[WHAT IS NEEDED]: Please convert the records below, from the line containing "Task: Open the Nvidia configuration dropdown" through the end of the records, into a JSON list of strings with one string per line. Omit blank lines and the pictures.

++++++++

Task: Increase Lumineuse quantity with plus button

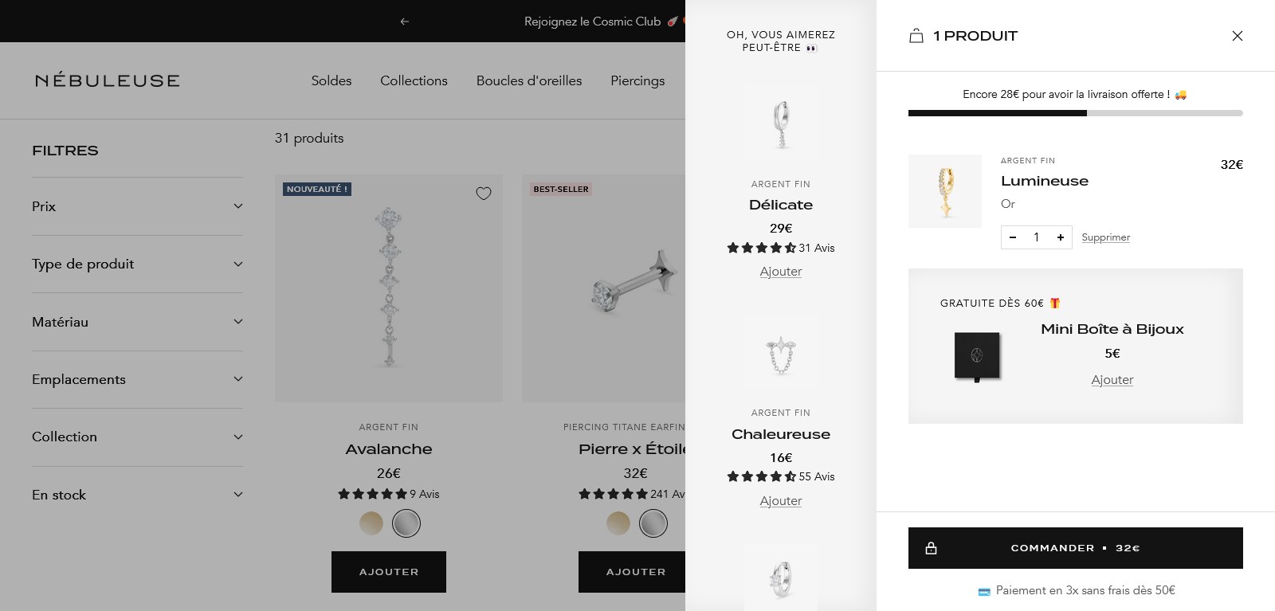Action: click(1061, 237)
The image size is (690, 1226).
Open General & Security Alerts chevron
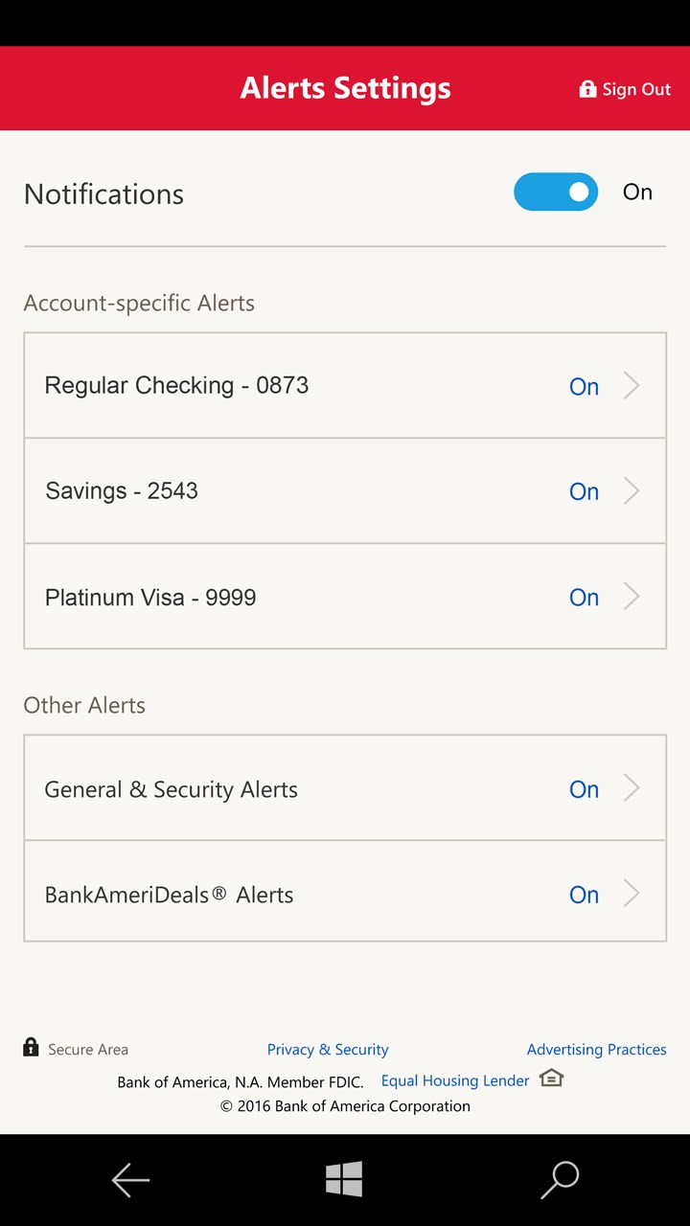tap(632, 788)
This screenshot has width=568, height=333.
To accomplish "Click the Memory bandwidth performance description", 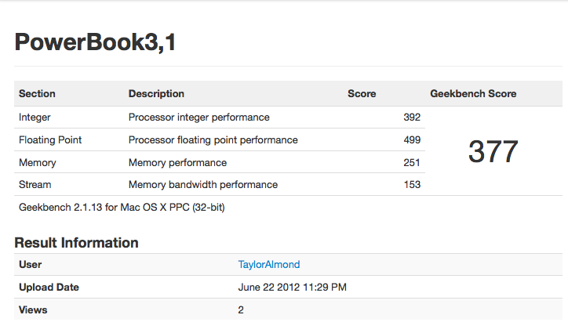I will coord(203,185).
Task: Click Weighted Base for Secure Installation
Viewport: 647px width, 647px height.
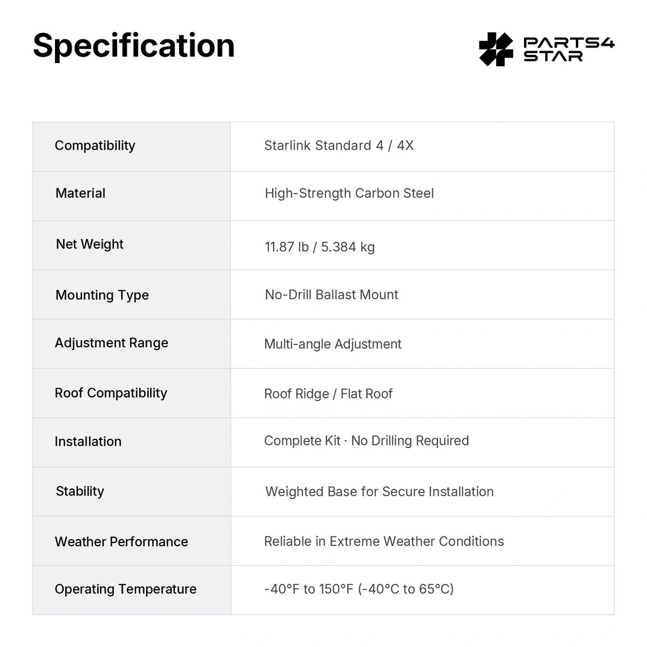Action: [x=379, y=492]
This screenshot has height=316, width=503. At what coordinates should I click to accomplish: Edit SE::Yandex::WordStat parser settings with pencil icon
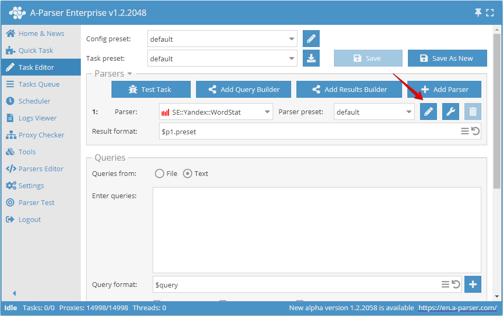click(x=428, y=111)
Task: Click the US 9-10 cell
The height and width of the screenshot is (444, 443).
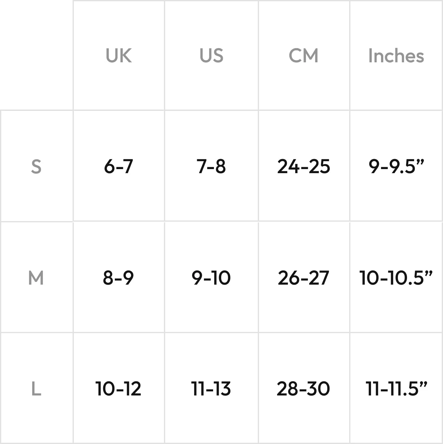Action: 211,277
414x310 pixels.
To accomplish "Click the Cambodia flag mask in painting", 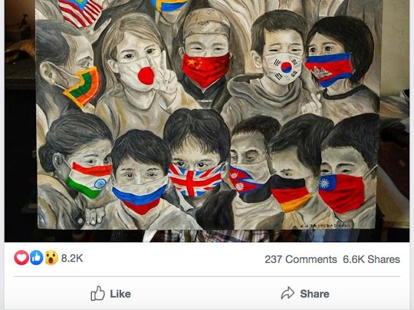I will 329,70.
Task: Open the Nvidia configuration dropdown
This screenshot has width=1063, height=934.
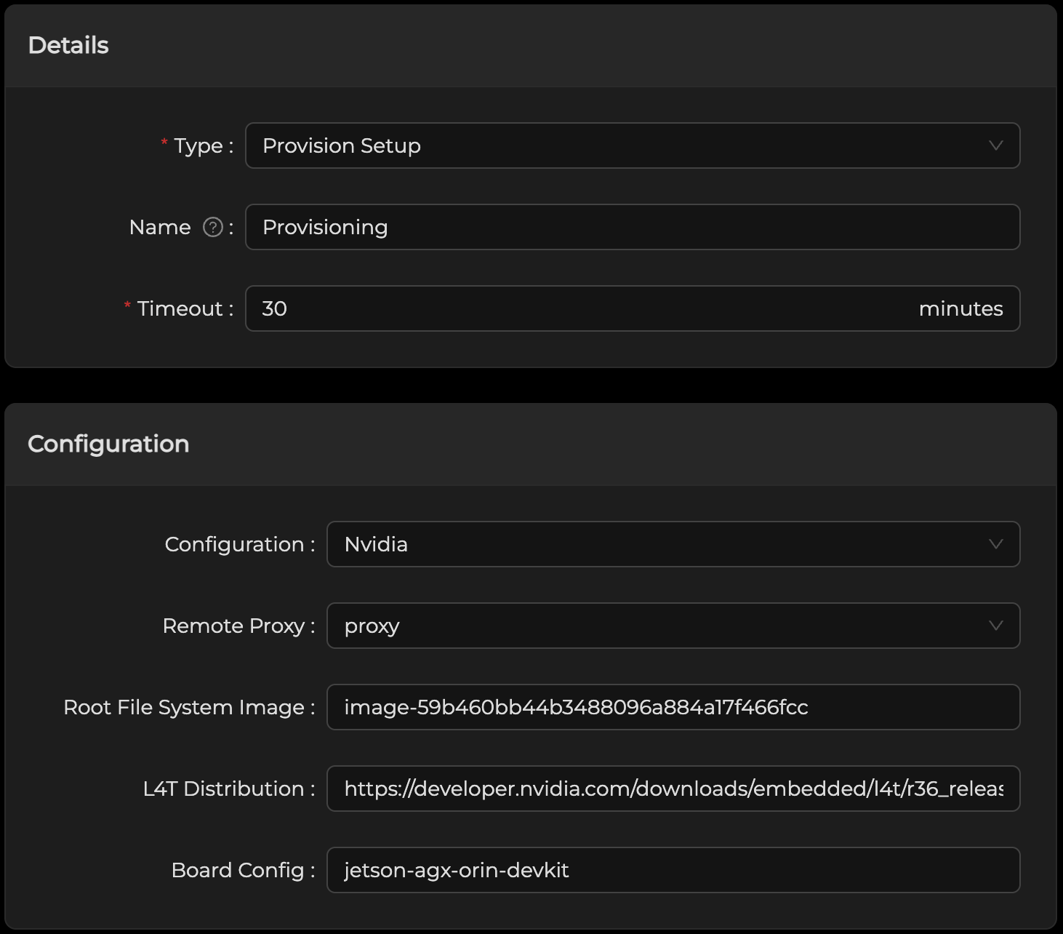Action: click(x=654, y=544)
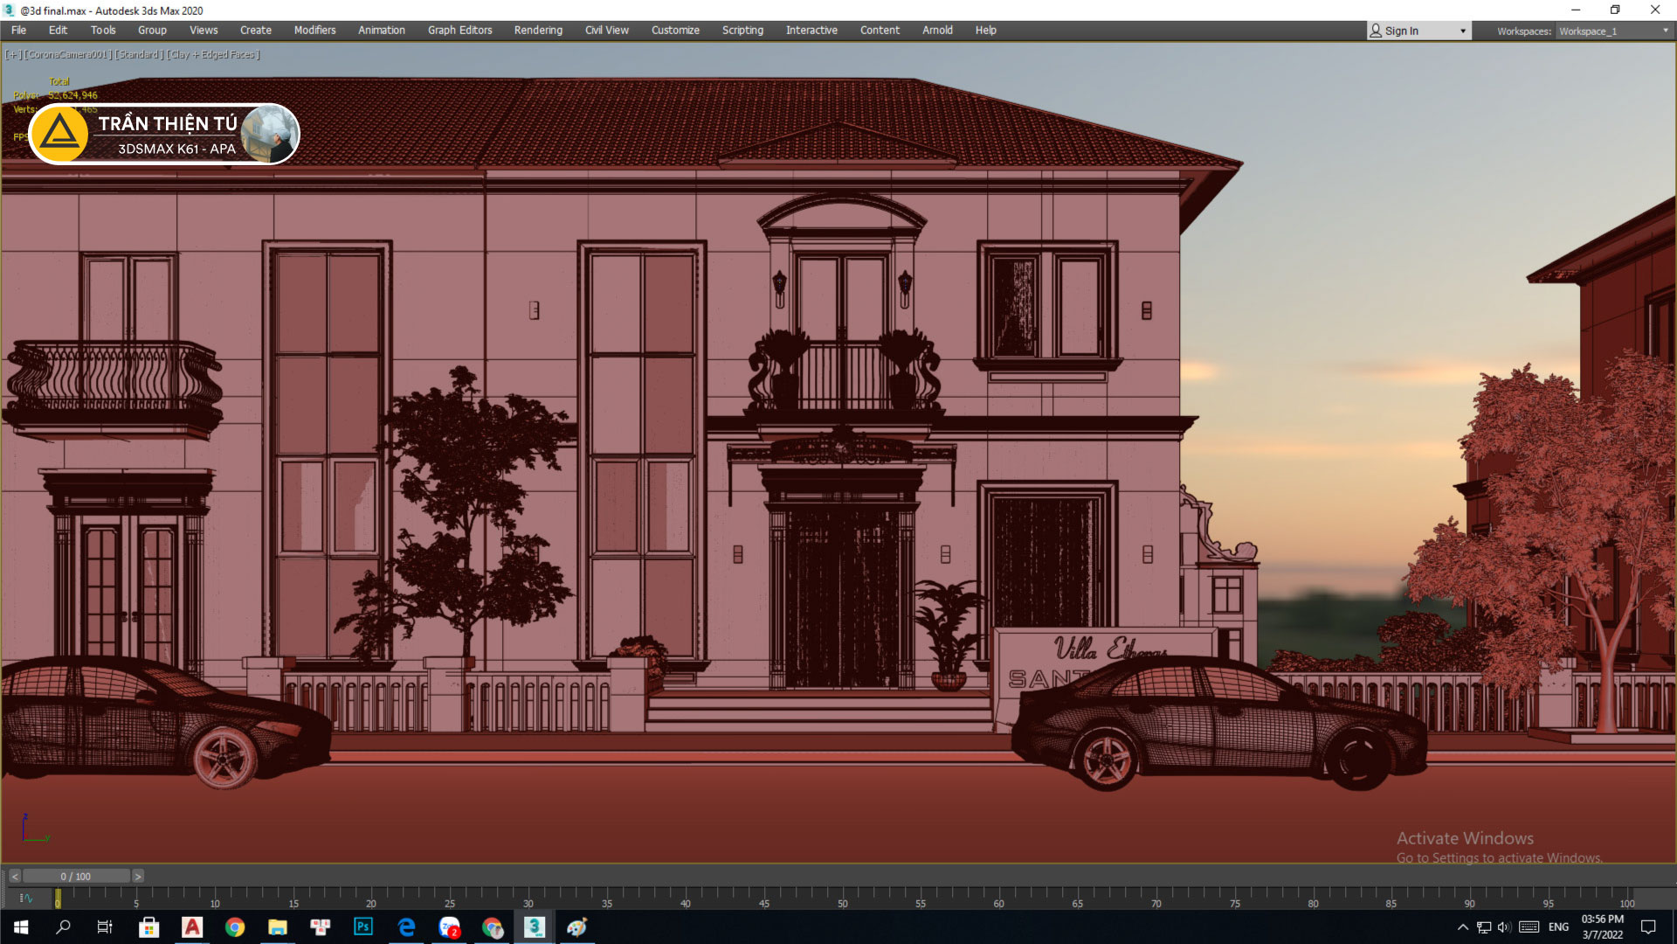Click the viewport [+] general menu label
Viewport: 1677px width, 944px height.
pyautogui.click(x=13, y=54)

++++++++

[OUTPUT]:
[
  "Task: Open the Nvidia configuration dropdown",
  "This screenshot has width=1063, height=934.",
  "Action: click(x=654, y=544)",
  "Click the viewport [+] general menu label",
  "Viewport: 1677px width, 944px height.",
  "pyautogui.click(x=13, y=54)"
]